En cierto sentido, la filmografía del finlandés queda emparentada con la obra literaria de Hans Christian Andersen. Solo un rasgo diferencia al director de Nubes Pasajeras del escritor danés, y es la falta total de moralina que, por regla general, predominan en los cuentos de Andersen. Kaurismäki no pretende con ninguna de sus películas darnos una valiosa lección moral, sin embargo, sus personajes comparten el mismo trasiego y la misma mala suerte que los caracteres que pueblan la obra del escritor de El patito feo. Tanto Andersen como Kaurismäki muestran el mismo interés por los desamparados. Por los que no encajan. Por los nobles de corazón. La chica de la fábrica de cerillas, última de las cintas que componen esta trilogía del proletariado, remite desde su mismo título a La cerillera, aquel terrible cuento sobre una vendedora de fósforos que sucumbía en medio de la nieve. Esta cinta es, tal vez, una de las más demoledoras y pesimistas rodadas por el finlandés. El sentido del humor, aunque surrealista y distante, estaba todavía presente en Ariel y volverá en mayor o menor medida (el humor es recurrente en el cine de Kaurismaki) a hacer acto de presencia en el resto de las películas del director. Sin embargo, en la cinta protagonizada por Kati Outinen, no hay gesto ni canción de fondo que se nos ofrezca para apaciguar las penas.

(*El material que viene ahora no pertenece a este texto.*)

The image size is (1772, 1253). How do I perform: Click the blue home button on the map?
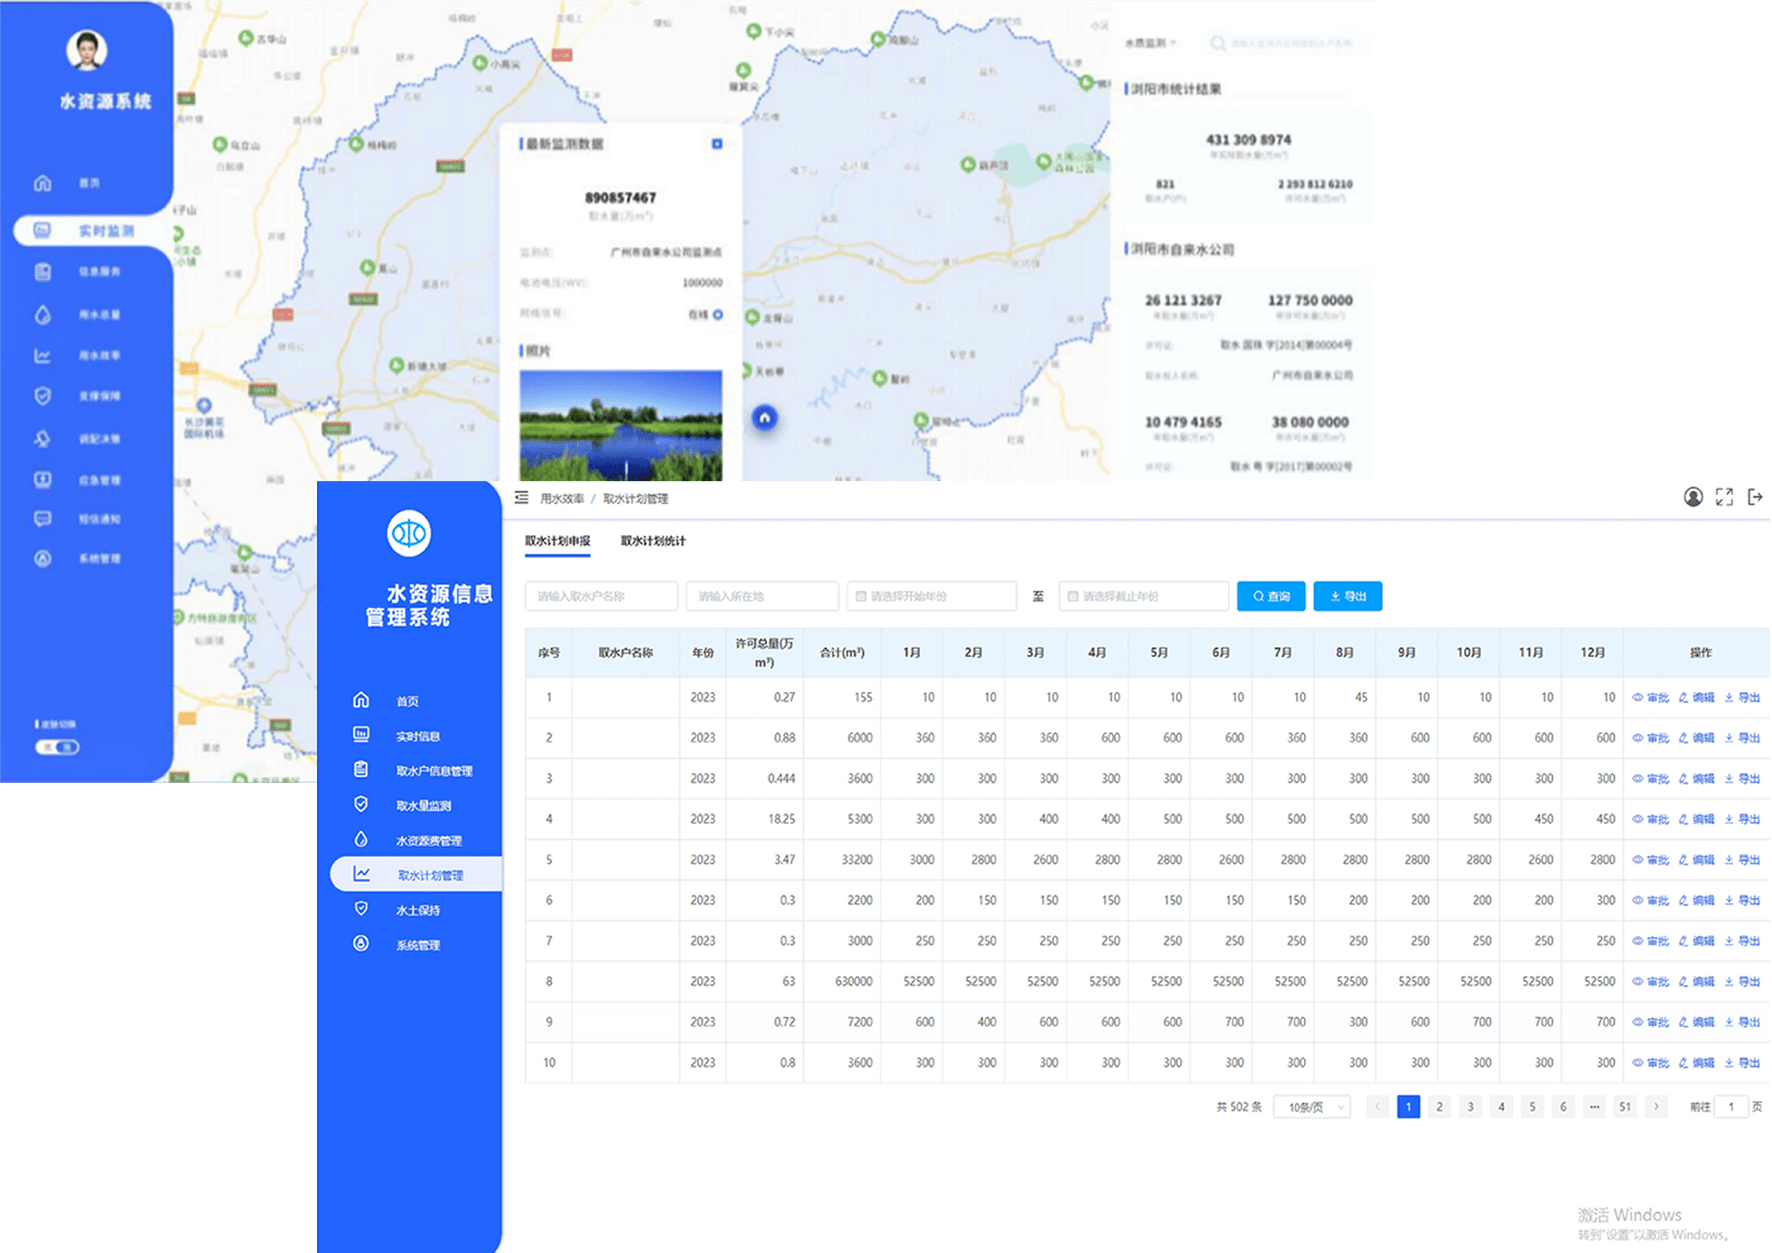click(764, 418)
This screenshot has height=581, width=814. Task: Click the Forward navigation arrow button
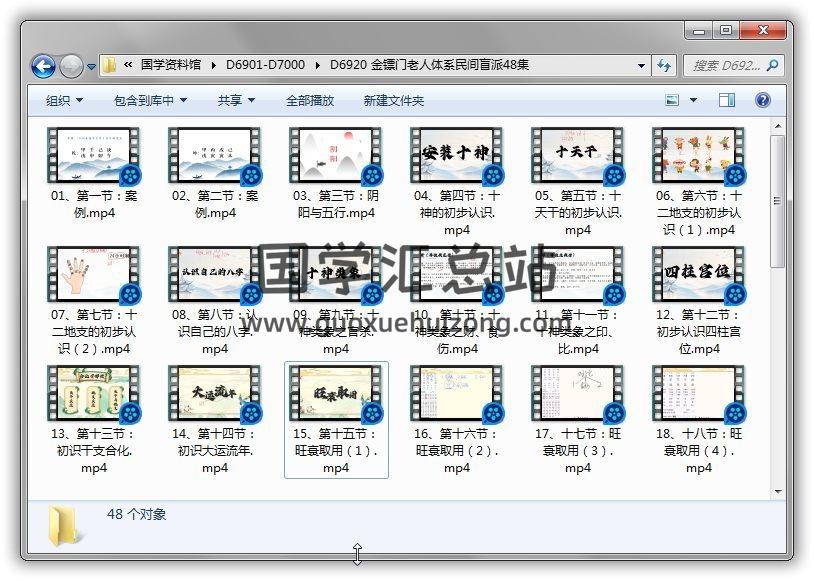[x=71, y=66]
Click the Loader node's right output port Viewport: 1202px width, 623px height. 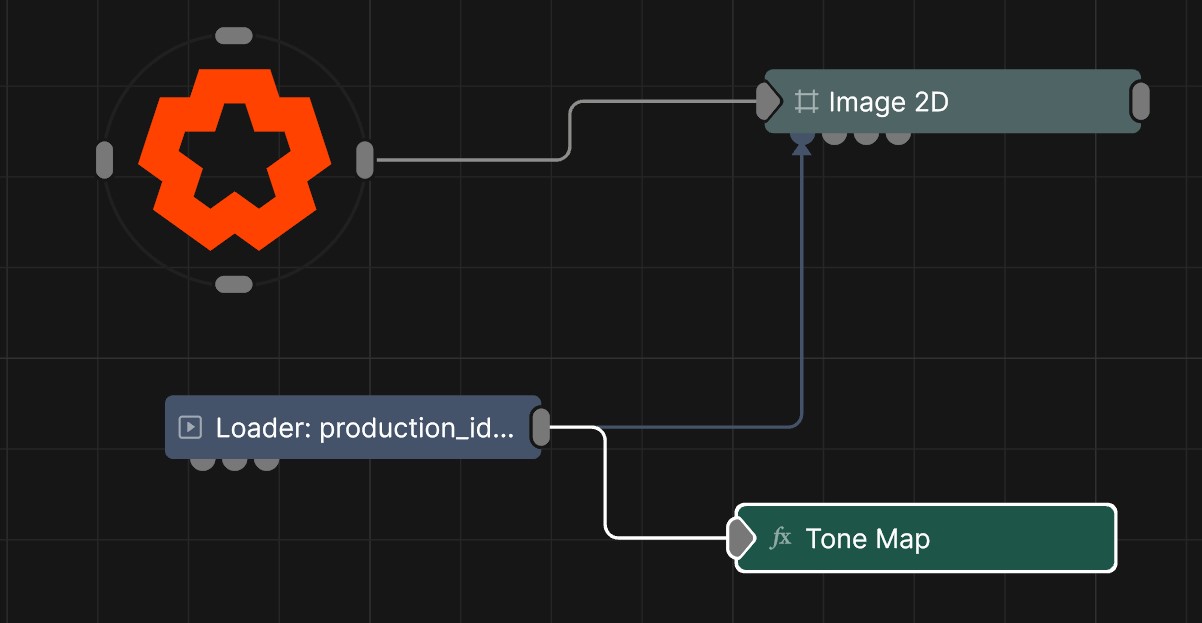540,427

La trilogía del proletariado, estudiada hoy como el primer peldaño de un autor en potencia, revela a un Kaurismäki todavía esquemático y narrativamente difuso, siendo tal vez, Ariel, su obra más satisfactoria dentro de esta primera etapa. Todavía están por llegar Contraté a un asesino a sueldo (1990) y La vida de bohemia (1992), rodada en Francia y en blanco y negro; para quien suscribe, una de sus cintas más meritorias. Empero, y retomando las ideas trazadas al principio de este artículo, descubrimos que, aún gestadas en los hemisferios superiores, allí donde las heladas predominan, las películas de Aki Kaurismäki se revelan a través de una poética de la calidez y la compasión. De un hondo humanismo donde esas pobres gentes de las que, por otro lado, también se ocupó Dostoievski en una de sus primeras novelas, se alzan con el puesto que, más allá de la ficción, casi siempre se les niega.